— begin —

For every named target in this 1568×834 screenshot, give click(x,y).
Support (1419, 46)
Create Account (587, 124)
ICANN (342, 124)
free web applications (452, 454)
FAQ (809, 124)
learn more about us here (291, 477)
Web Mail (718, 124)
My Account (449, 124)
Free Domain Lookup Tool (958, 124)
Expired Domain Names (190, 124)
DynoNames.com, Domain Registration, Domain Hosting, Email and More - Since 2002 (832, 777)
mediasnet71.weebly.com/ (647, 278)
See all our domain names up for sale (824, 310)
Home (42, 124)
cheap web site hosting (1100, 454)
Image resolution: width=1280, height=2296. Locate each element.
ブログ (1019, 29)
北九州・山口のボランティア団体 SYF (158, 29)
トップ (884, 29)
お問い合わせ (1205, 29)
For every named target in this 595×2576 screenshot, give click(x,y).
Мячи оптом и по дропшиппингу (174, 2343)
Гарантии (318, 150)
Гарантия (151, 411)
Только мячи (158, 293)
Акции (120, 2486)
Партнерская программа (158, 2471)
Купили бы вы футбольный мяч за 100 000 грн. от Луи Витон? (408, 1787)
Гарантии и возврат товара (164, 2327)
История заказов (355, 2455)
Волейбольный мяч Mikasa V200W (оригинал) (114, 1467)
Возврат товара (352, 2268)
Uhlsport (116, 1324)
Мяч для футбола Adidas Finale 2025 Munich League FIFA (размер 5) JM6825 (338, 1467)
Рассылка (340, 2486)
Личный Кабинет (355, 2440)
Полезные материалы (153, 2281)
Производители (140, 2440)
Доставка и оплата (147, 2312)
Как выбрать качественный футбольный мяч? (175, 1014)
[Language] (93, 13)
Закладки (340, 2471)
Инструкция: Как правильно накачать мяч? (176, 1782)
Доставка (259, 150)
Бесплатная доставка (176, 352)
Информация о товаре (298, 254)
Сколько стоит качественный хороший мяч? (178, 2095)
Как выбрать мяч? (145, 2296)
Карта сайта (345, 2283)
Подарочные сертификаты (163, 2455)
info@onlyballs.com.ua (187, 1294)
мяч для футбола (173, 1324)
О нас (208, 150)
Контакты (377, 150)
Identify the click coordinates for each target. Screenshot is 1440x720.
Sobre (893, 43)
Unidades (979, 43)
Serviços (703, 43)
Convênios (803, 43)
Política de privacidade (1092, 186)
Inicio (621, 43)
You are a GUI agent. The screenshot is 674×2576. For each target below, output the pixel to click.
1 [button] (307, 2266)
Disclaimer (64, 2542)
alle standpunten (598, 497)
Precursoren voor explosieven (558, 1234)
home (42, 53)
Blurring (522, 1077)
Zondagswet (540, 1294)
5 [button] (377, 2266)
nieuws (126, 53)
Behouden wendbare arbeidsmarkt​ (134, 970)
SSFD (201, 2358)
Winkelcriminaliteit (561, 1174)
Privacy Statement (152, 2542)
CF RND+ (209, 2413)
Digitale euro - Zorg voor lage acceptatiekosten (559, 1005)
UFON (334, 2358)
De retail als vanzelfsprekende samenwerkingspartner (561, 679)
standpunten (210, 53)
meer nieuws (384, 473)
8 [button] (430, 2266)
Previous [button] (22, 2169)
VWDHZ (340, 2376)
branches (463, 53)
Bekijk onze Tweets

— end —

_Aim_
Replace "Unidades" with "Locais" in everything from the item containing "Гарантии и возврат товара (164, 2327)" down to the one containing "alle standpunten (598, 497)", and give back only those items with nothing else altered.

_The completed task_
Гарантии и возврат товара (164, 2327)
История заказов (355, 2455)
Волейбольный мяч Mikasa V200W (оригинал) (114, 1467)
Возврат товара (352, 2268)
Uhlsport (116, 1324)
Мяч для футбола Adidas Finale 2025 Munich League FIFA (размер 5) JM6825 (338, 1467)
Рассылка (340, 2486)
Личный Кабинет (355, 2440)
Полезные материалы (153, 2281)
Производители (140, 2440)
Доставка и оплата (147, 2312)
Как выбрать качественный футбольный мяч? (175, 1014)
[Language] (93, 13)
Закладки (340, 2471)
Инструкция: Как правильно накачать мяч? (176, 1782)
Доставка (259, 150)
Бесплатная доставка (176, 352)
Информация о товаре (298, 254)
Сколько стоит качественный хороший мяч? (178, 2095)
Как выбрать мяч? (145, 2296)
Карта сайта (345, 2283)
Подарочные сертификаты (163, 2455)
info@onlyballs.com.ua (187, 1294)
мяч для футбола (173, 1324)
О нас (208, 150)
Контакты (377, 150)
Identify the click coordinates for each target. Screenshot is 1440x720.
Sobre (893, 43)
Locais (979, 43)
Serviços (703, 43)
Convênios (803, 43)
Política de privacidade (1092, 186)
Inicio (621, 43)
You are a GUI agent. The screenshot is 674×2576. For each target below, output the pixel to click.
1 [button] (307, 2266)
Disclaimer (64, 2542)
alle standpunten (598, 497)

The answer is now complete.